From the records below, copy each line that has the word "Hyderabad" in it.

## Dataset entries
%%

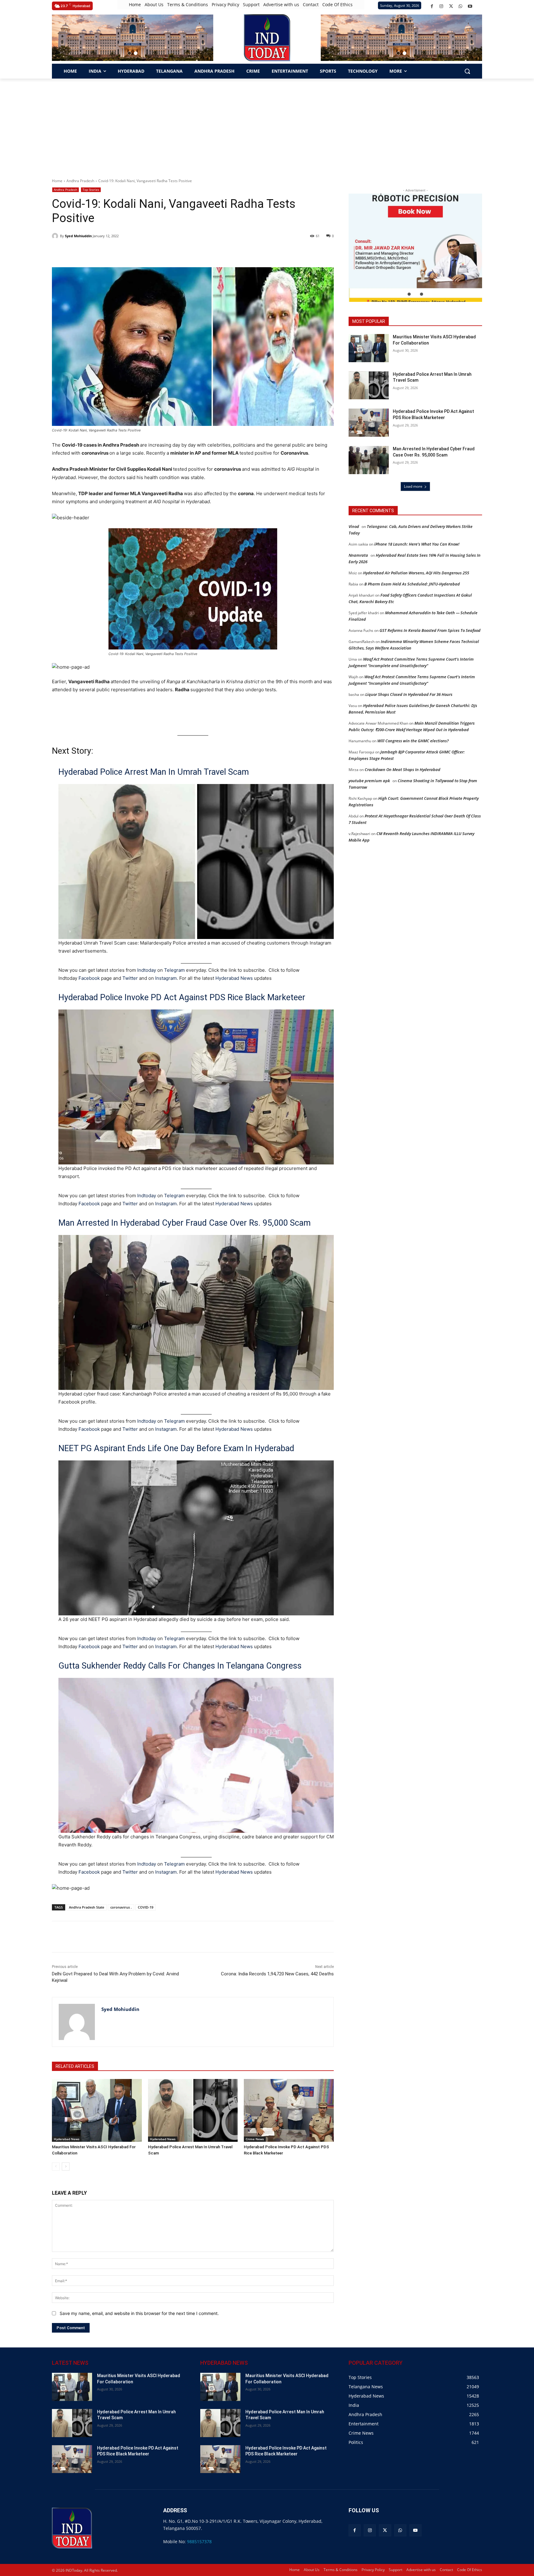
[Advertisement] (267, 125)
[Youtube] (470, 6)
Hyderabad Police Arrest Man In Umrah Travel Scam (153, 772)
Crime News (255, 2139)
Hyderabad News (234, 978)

%%
%%

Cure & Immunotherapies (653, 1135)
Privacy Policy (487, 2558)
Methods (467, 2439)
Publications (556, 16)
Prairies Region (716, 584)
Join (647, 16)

%%

## PROBLEM SOLUTION
Hyderabad Police Arrest Man In Umrah Travel Scam (153, 772)
Hyderabad News (234, 978)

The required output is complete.